== Set exercise ==
Turn the lines from the one containing "Image resolution: width=509" through the end of the rows below into a numbered list. Skip any blank lines and omit the pictures.

== Record extracts ==
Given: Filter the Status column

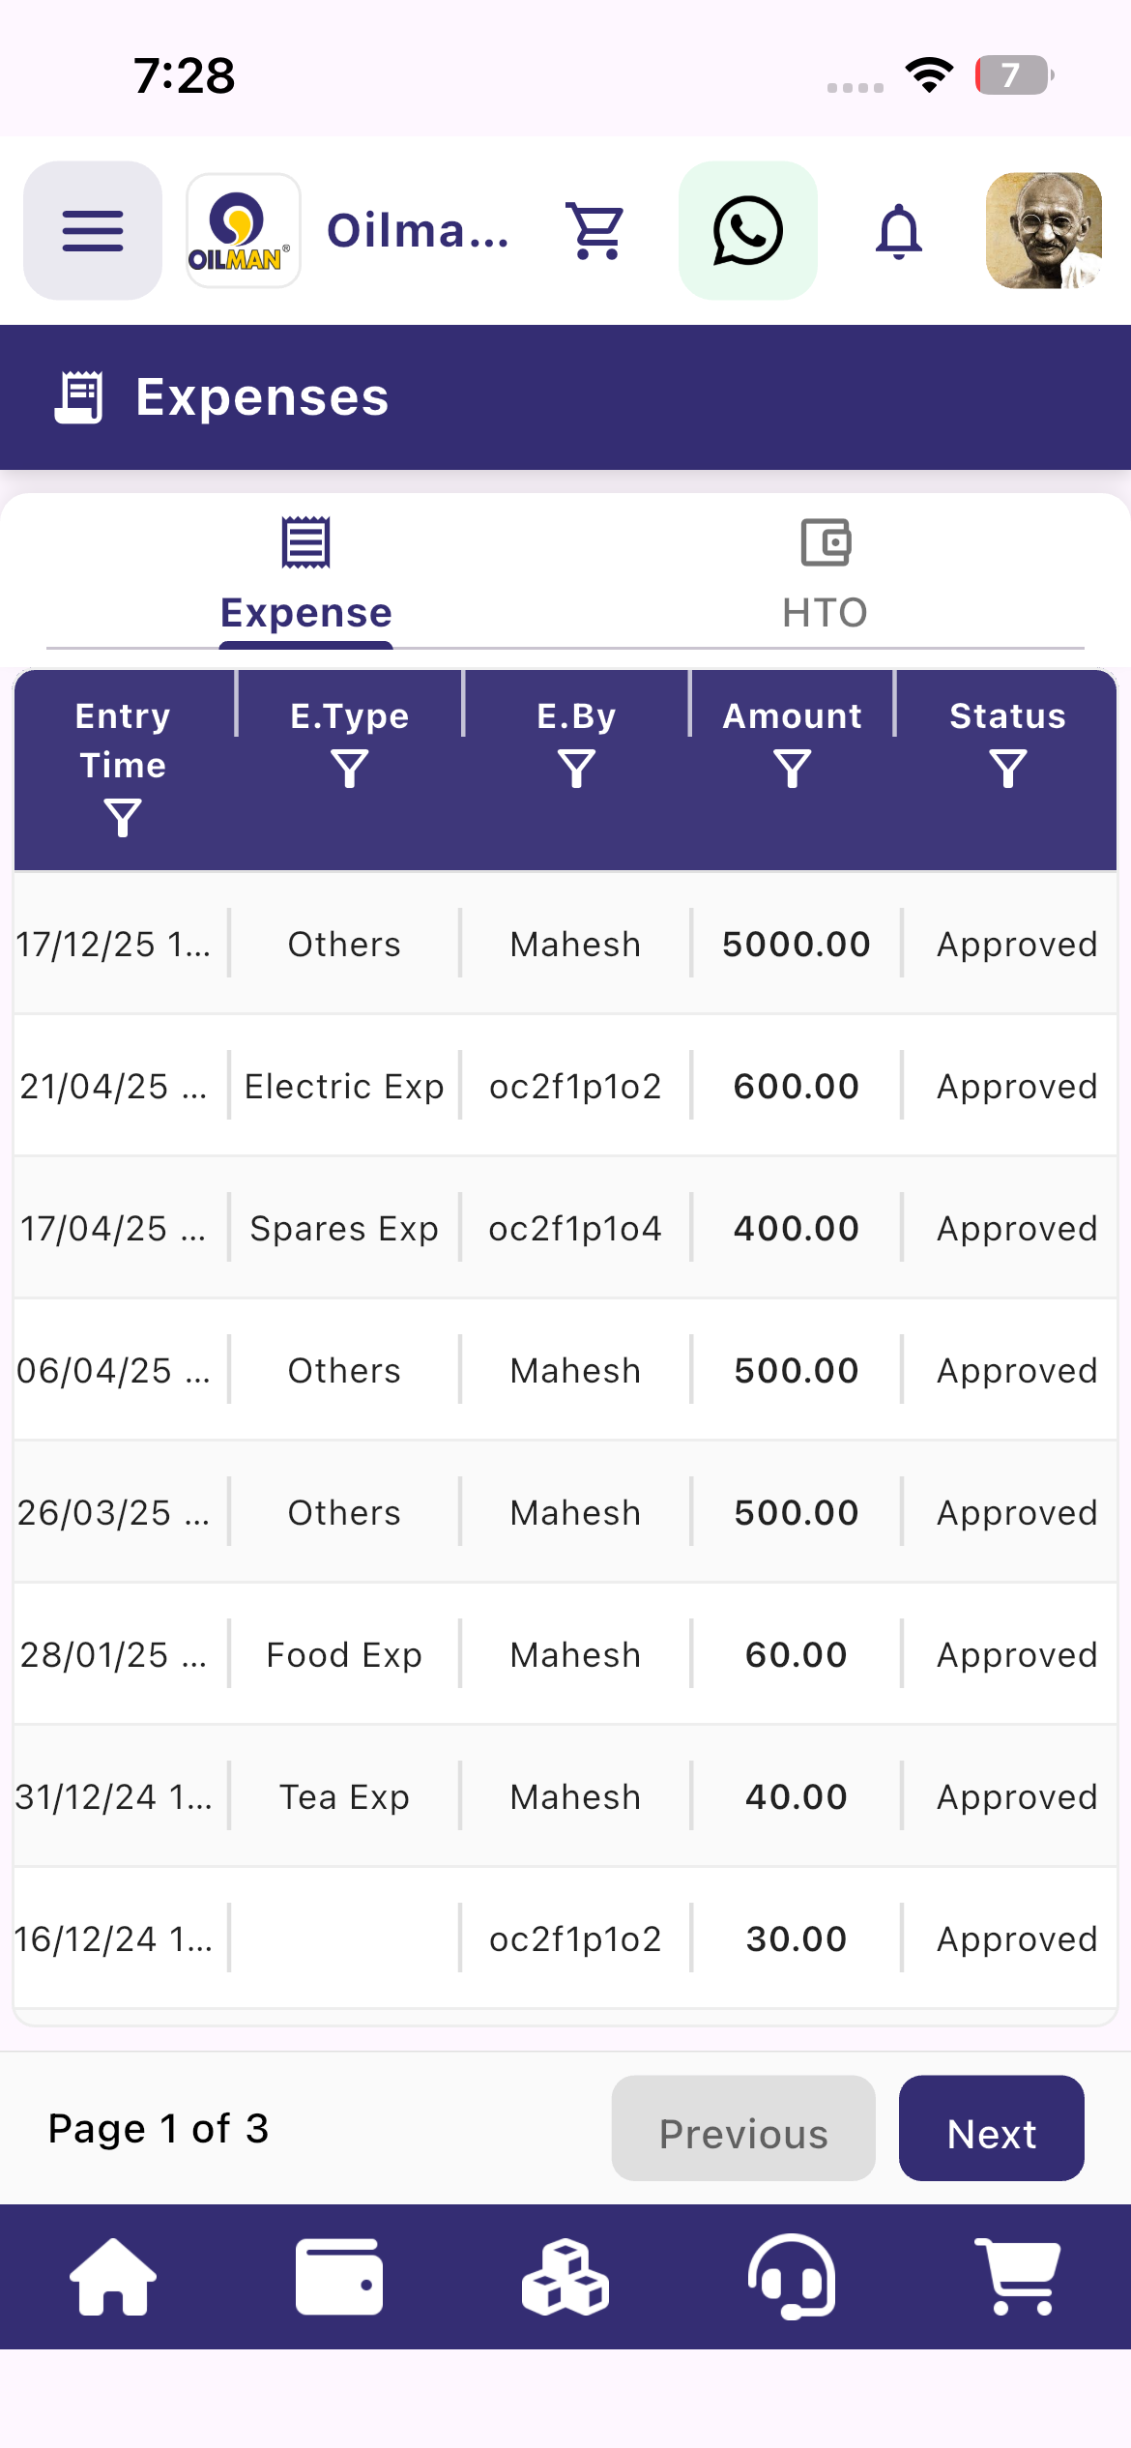Looking at the screenshot, I should pos(1008,770).
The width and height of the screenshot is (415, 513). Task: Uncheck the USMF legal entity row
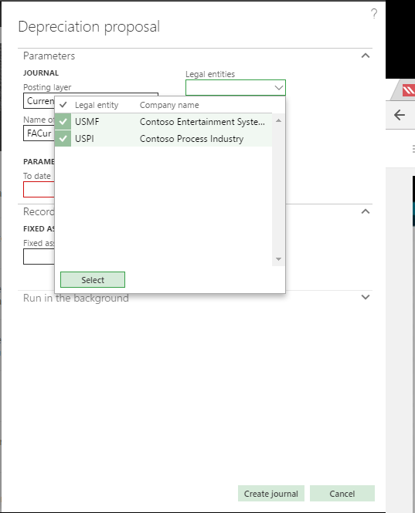[x=63, y=122]
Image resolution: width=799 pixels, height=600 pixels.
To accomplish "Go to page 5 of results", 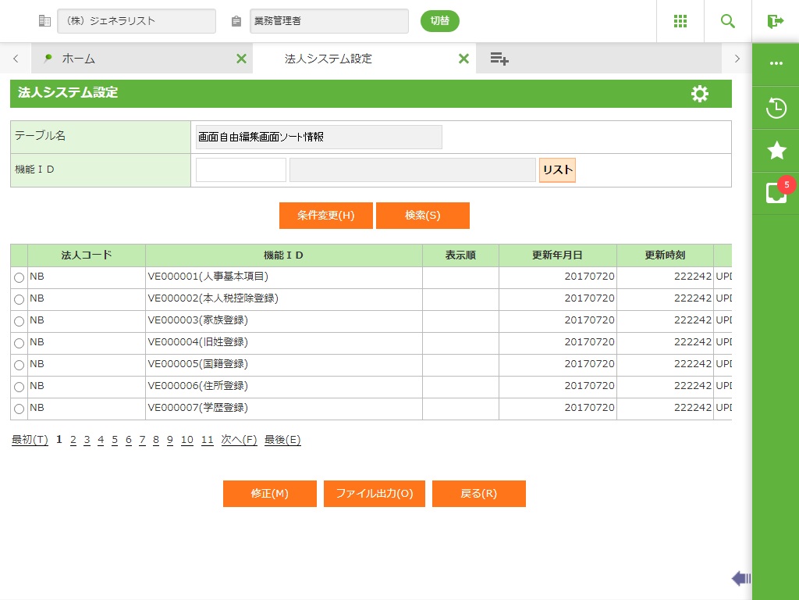I will (115, 440).
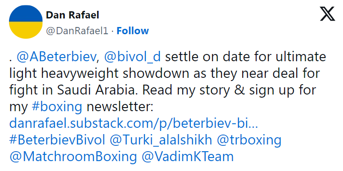Click the blue top half of flag avatar

(26, 14)
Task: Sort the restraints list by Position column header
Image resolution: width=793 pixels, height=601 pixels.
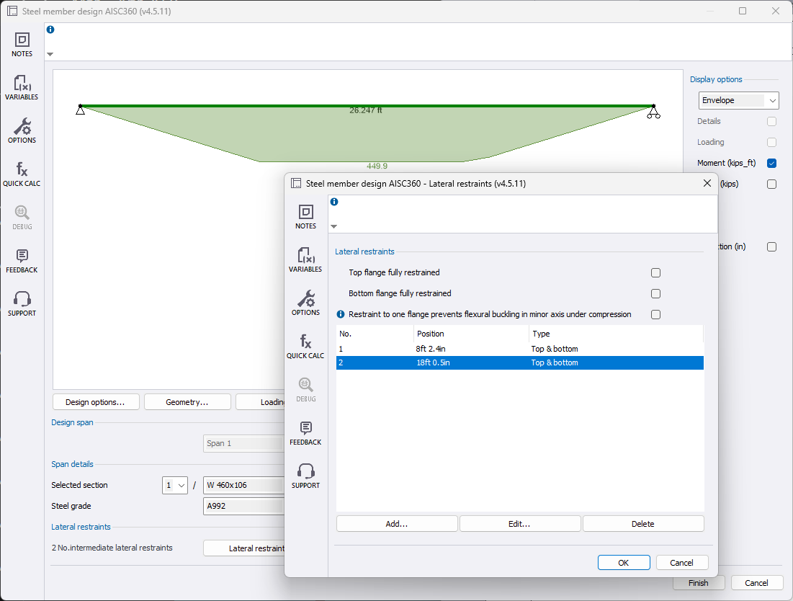Action: (x=471, y=334)
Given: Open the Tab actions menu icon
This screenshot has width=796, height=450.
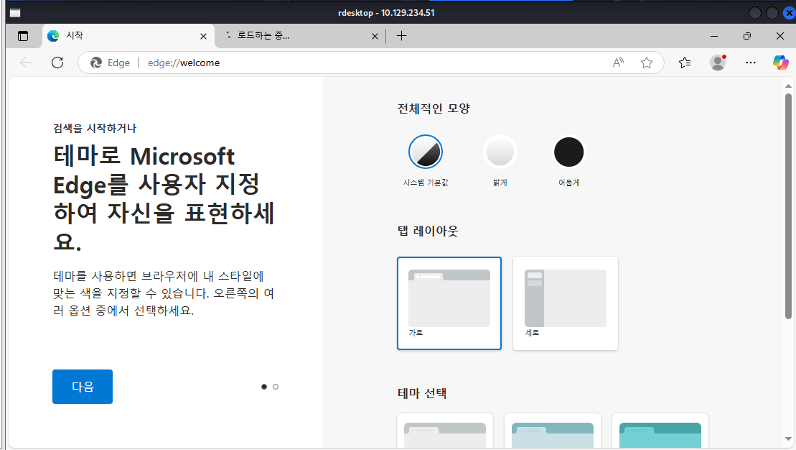Looking at the screenshot, I should point(23,36).
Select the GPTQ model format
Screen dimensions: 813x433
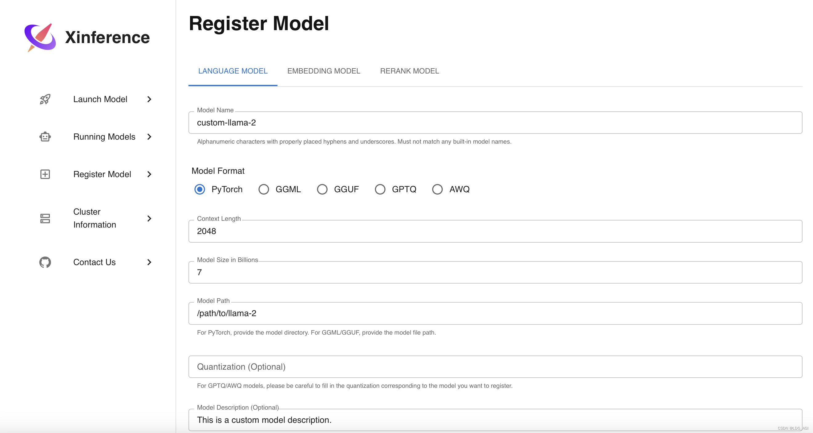[x=380, y=189]
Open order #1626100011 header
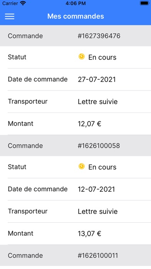 coord(76,255)
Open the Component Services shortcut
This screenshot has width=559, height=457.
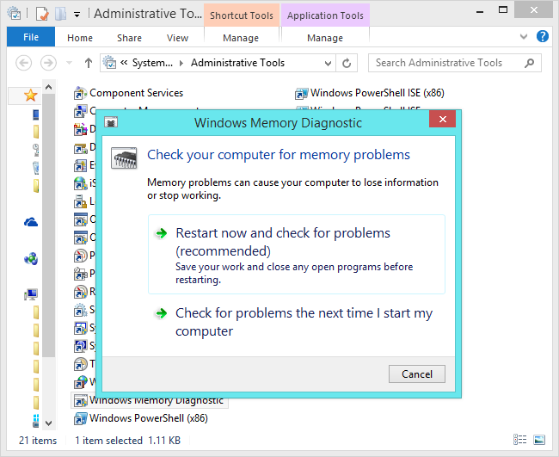pyautogui.click(x=136, y=92)
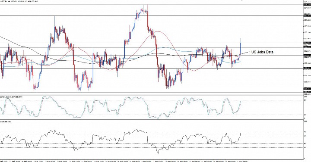Click the RSI(14) indicator header label

tap(6, 122)
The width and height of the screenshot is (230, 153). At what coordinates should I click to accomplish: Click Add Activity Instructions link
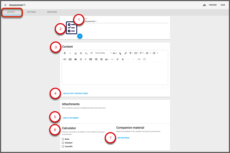pos(75,94)
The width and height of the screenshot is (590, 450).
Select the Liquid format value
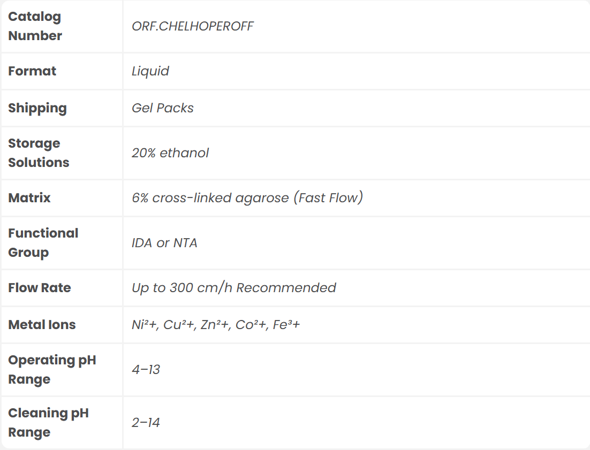[150, 71]
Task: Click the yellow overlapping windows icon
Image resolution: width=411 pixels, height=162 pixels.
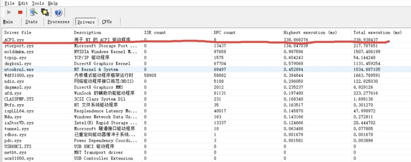Action: click(45, 12)
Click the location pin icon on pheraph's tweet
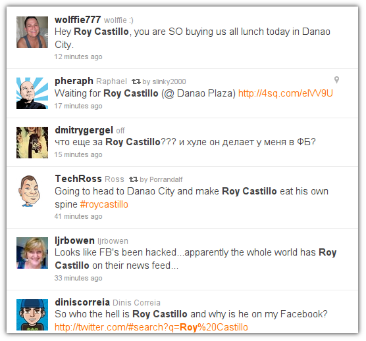Viewport: 366px width, 341px height. point(336,80)
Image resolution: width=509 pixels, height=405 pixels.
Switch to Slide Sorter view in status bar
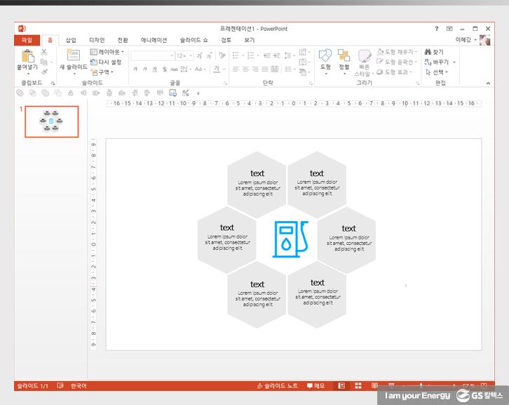pos(358,386)
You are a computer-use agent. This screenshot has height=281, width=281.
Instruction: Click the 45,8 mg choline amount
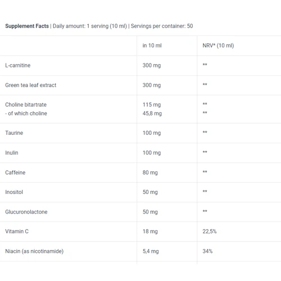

== Solution ==
1. Image resolution: width=509 pixels, height=405 pixels.
2. Switch to Slide Sorter view in status bar
3. pos(358,386)
4. You are a computer-use agent. This screenshot has height=281, width=281.
5. Instruction: Click the 45,8 mg choline amount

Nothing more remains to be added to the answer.